La Birmanie, marquée par l'exode forcé de la minorité musulmane des Rohingya, accueille, lundi, le pape François. Ces derniers mois, il n'avait pas hésité à dénoncer le sort réservé aux Rohingya dans ce pays à majorité bouddhiste.
C'est une visite aussi inédite que délicate. Le pape François est arrivé, lundi 27 novembre, en Birmanie, minée par de fortes tensions religieuses et marquée par l'exode forcé des Rohingya, une minorité musulmane victime de multiples discriminations.
L'avion transportant le souverain pontife a atterri dans l'après-midi à Rangoun, la capitale économique de la Birmanie, majoritairement bouddhiste. Il a été reçu par le chef de l'armée birmane, Min Aung Hlaing, accusé de mener la campagne de "nettoyage ethnique" envers les Rohingyas :
"La Birmanie n'exerce aucune discrimination religieuse", a-t-il déclaré au pape, selon un message Facebook diffusé par ses services. "De même, notre armée (…) agit pour la paix et la stabilité du pays", a-t-il ajouté.
Les déclarations papales concernant le sort de cette population sont scrutées à la loupe. Évitera-t-il par exemple de prononcer le mot "Rohingya", tabou en Birmanie, comme le lui recommande l'Église locale, apeurée à l'idée qu'il puisse attiser la colère d'extrémistes bouddhistes ? Ces derniers mois, le pape François n'avait pas hésité à dénoncer à plusieurs reprises le traitement qui leur est réservé.
Pour son 21e voyage, le pape se rendra également au Bangladesh, où il a glissé dans son emploi du temps une rencontre avec un groupe de réfugiés rohingyas. Environ 620 000 d'entre eux ont trouvé refuge dans ce pays depuis fin août, après avoir fui leurs villages de l'État de Rakhine, dans l'ouest de la Birmanie, pour échapper à une campagne de répression de l'armée.
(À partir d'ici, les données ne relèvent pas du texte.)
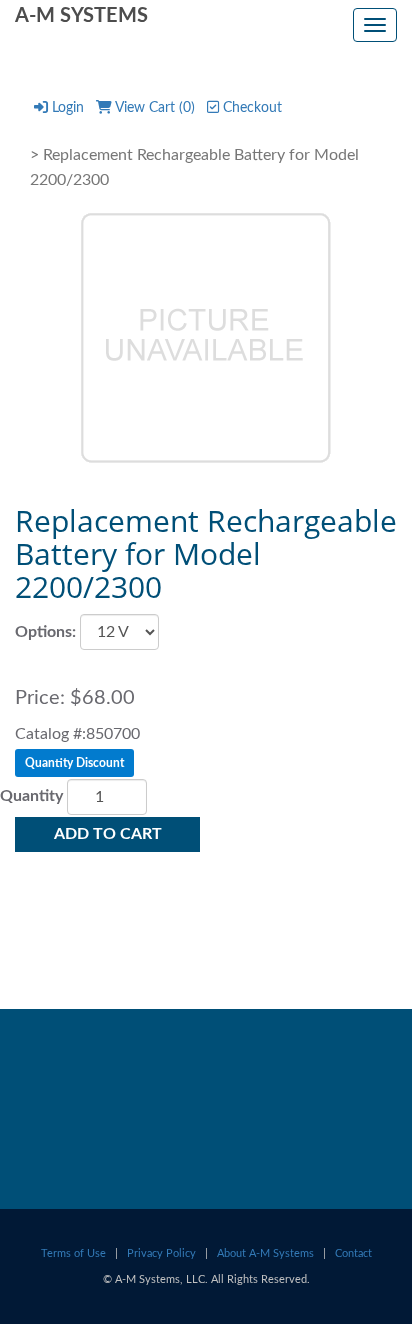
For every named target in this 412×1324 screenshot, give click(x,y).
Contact (353, 1253)
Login (68, 108)
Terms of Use (73, 1253)
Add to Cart (108, 834)
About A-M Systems (265, 1253)
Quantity (31, 796)
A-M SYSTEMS (81, 16)
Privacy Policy (161, 1253)
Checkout (252, 108)
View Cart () (155, 108)
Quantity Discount (74, 763)
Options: (45, 632)
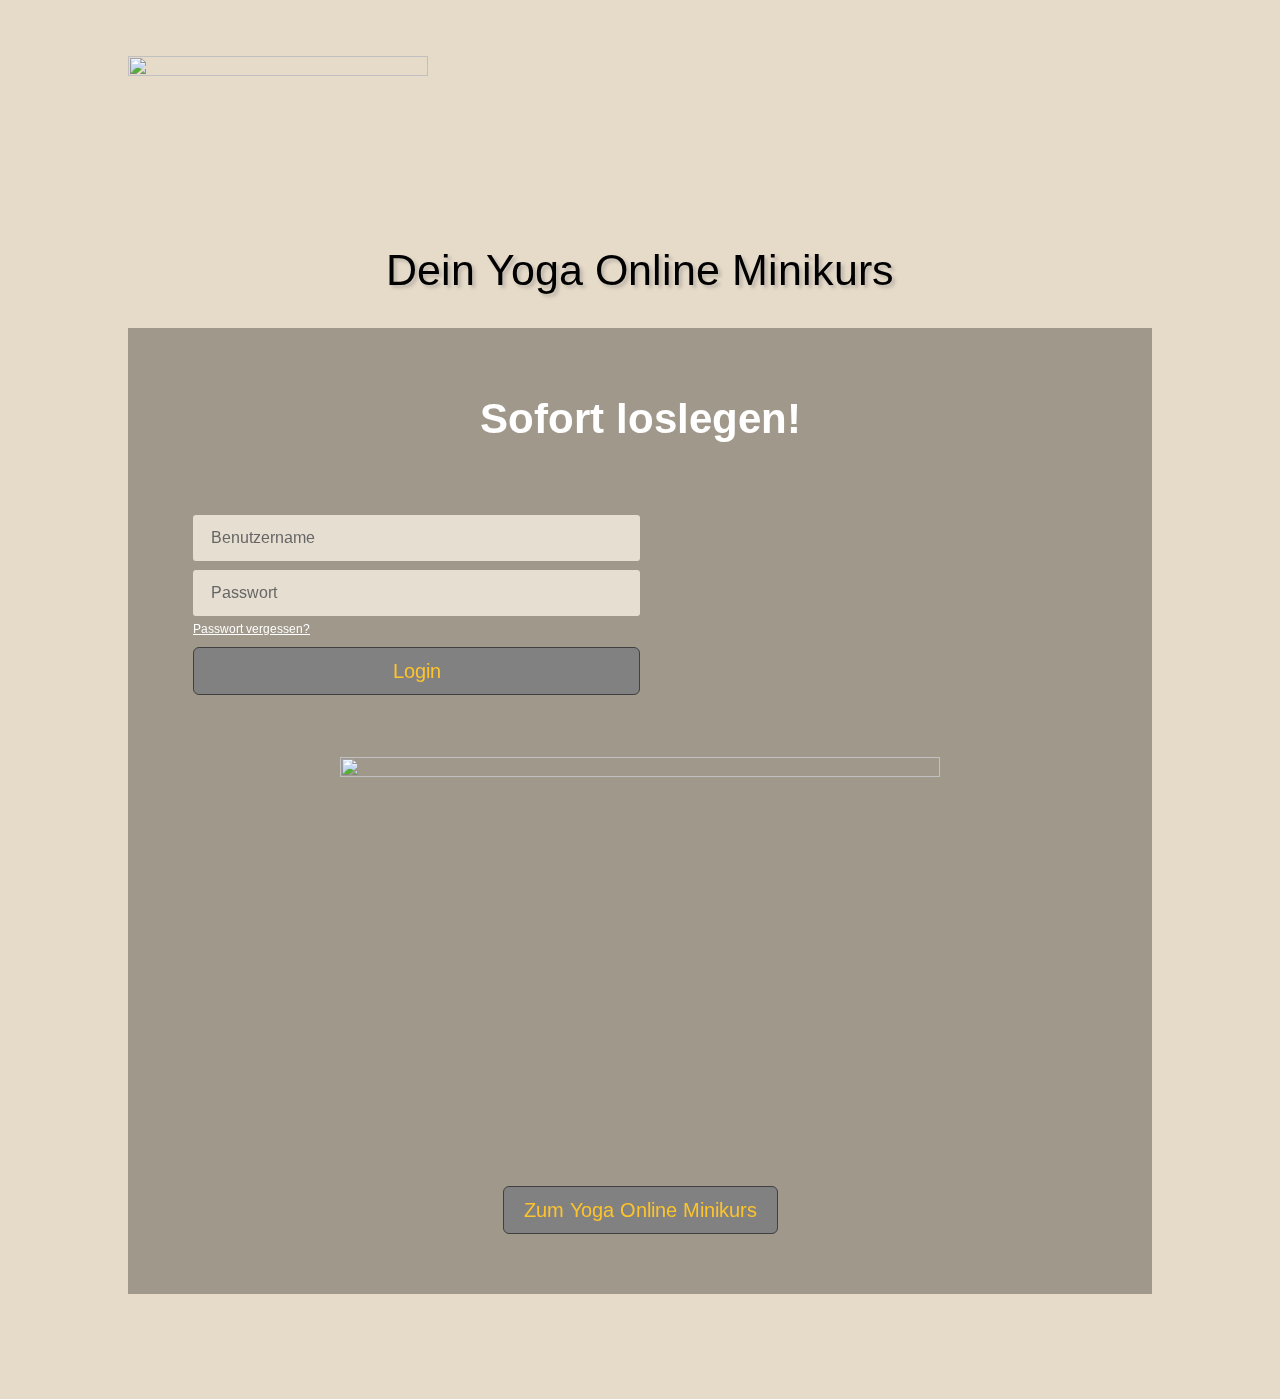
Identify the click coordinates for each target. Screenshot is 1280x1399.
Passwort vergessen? (251, 629)
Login (417, 671)
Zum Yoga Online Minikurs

Entretien mardi avec Aung San Suu Kyi
La semaine dernière, la Birmanie et le Bangladesh ont annoncé un accord sur un retour des réfugiés rohingyas, mais le général s'est déjà dit opposé à leur retour en masse.
Le pape François rencontrera également la dirigeante birmane et prix Nobel de la paix Aung San Suu Kyi, dont l'aura internationale a été ternie par son manque d'empathie affiché pour la minorité musulmane. L'opinion publique birmane, portée par un nationalisme bouddhiste, est chauffée à blanc par les remises en cause de la communauté internationale sur la façon dont le gouvernement gère cette crise.
"La grande majorité des gens en Birmanie ne croient pas au récit international des abus contre les Rohingya et à un exode en grand nombre de réfugiés au Bangladesh, explique Richard Horsey, analyste indépendant basé en Birmanie. Si le pape venait à évoquer de façon appuyée le sujet, cela attiserait les tensions", ajoute-t-il.
Plus de 150 000 personnes attendues à la messe papale
De leur côté, les quelque 700 000 catholiques de Birmanie – un peu plus de 1 % des 51 millions d'habitants du pays – espèrent beaucoup de cette visite. Dispersés aux quatre coins du pays, beaucoup ont afflué vers Rangoun durant le week-end pour accueillir le souverain pontife et assister à l'immense messe en plein air prévue mercredi, et à laquelle plus de 150 000 personnes se sont inscrites, selon le porte-parole de l'église catholique de Birmanie, Mariano Soe Naing.
Le pape accorde une grande importance au développement en Asie du catholicisme, qui ne rassemble que 3 % de la population mais connaît une belle croissance (+9 % entre 2010 et 2015). Il s'est déjà rendu en Corée du Sud, au Sri Lanka et aux Philippines. Et le Vatican, qui vient de nouer des relations diplomatiques avec la Birmanie, négocie aussi à petits pas un rapprochement avec le Vietnam et la Chine, deux États communistes.